El maestro del barroco queretano, Antonio Martínez de Pocasangre, dedicó treinta años de su vida a esta obra
El Santuario de Atotonilco, a escasos catorce kilómetros de San Miguel de Allende, en Guanajuato, México, ha sido declarado Patrimonio de la Humanidad por la UNESCO. Las razones para ello sobran.
Conocido como Santuario de Jesús Nazareno de Atotonilco -su nombre oficial es “Santuario de Dios y de la Patria”-, está ubicado en una comunidad rural de no más de 600 habitantes, en medio de un paraje desértico que, sin embargo, abunda en fuentes y aguas termales. De hecho, 27 de estas fuentes y arroyos naturales alimentan los jardines del Santuario.
Si bien en su exterior el Santuario de Atotonilco es más bien sobrio, y sus murallas le dan más bien el aspecto propio de una fortaleza, el templo en sí –de una sola nave, cuya puerta principal está orientada hacia Jerusalén, y coronada no con una cúpula sino con una serie de capillas menores en sus lados norte y sur- es todo lo contrario: las paredes interiores del Santuario están totalmente cubiertas por murales, esculturas, inscripciones y óleos que, si bien deben ser clasificadas como “barroco popular mexicano”, no dejan de tener notorias influencias indígenas que conviven, a ratos más armoniosamente que otros, con imágenes que procuran imitar modelos flamencos que los españoles llevaban consigo a América.

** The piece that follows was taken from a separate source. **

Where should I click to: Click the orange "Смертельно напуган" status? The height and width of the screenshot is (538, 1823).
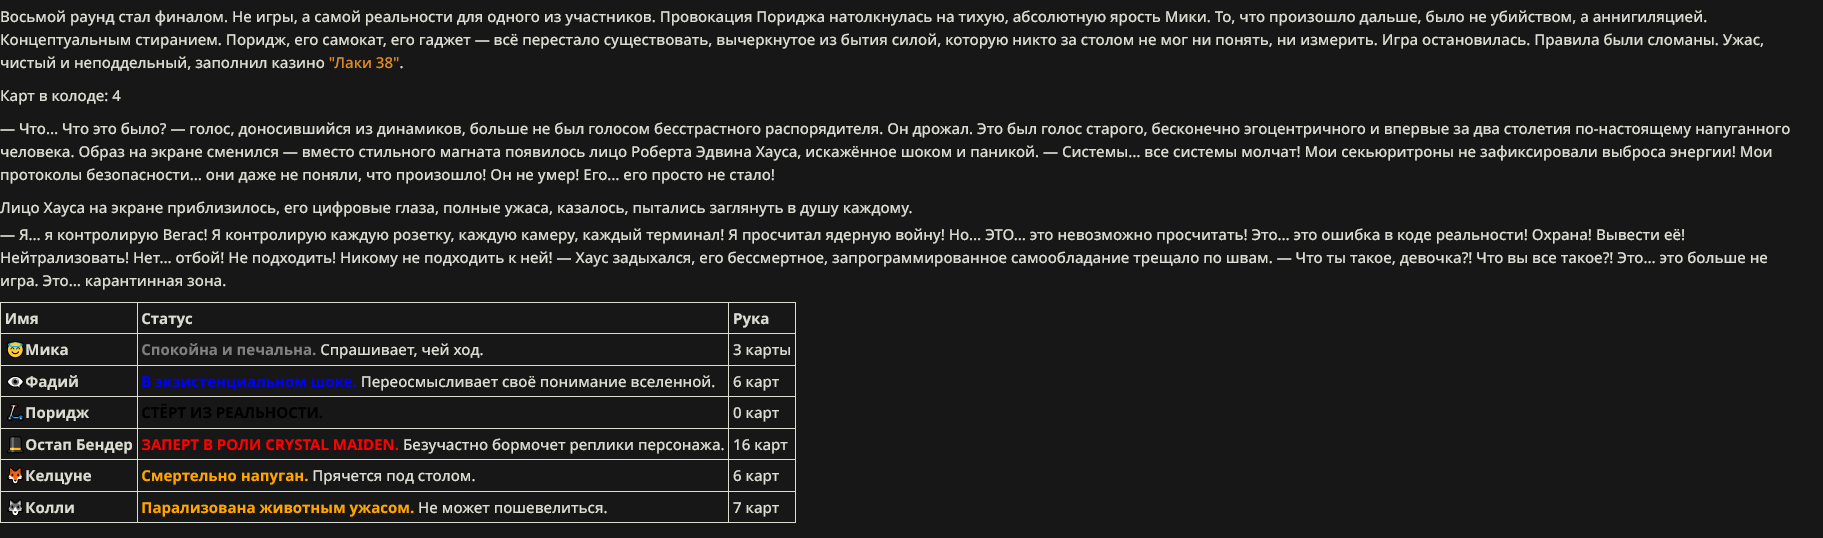click(224, 476)
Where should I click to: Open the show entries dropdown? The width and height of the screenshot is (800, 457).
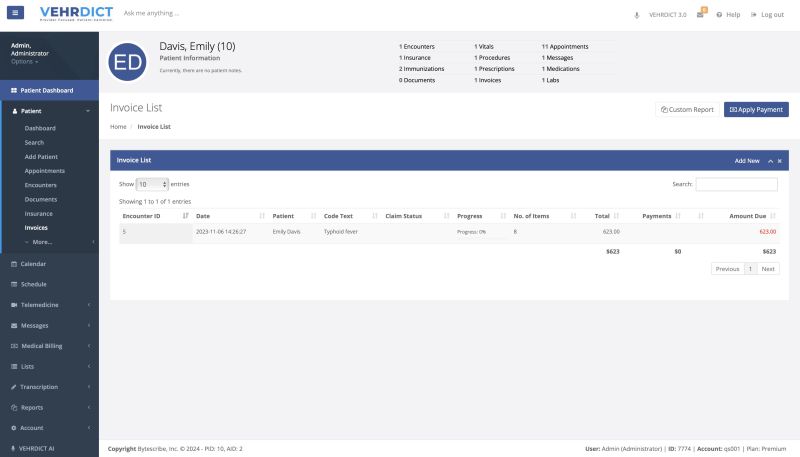tap(152, 185)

Obra, mayoritariamente, del artista Antonio Martínez de Pocasangre –con algunas colaboraciones de José María Barajas-, el techo del Santuario de Atotonilco narra el Evangelio en casi su integridad –y no sólo los episodios de la Pasión, como suele suceder-, pero no deja de incluir además las escenas propias de la escatología cristiana –en la entrada hay una representación del Juicio Final-, como también una serie de imágenes de los santos fundadores de las principales órdenes religiosas de la Iglesia Católica, de San Agustín a Santo Domingo de Guzmán.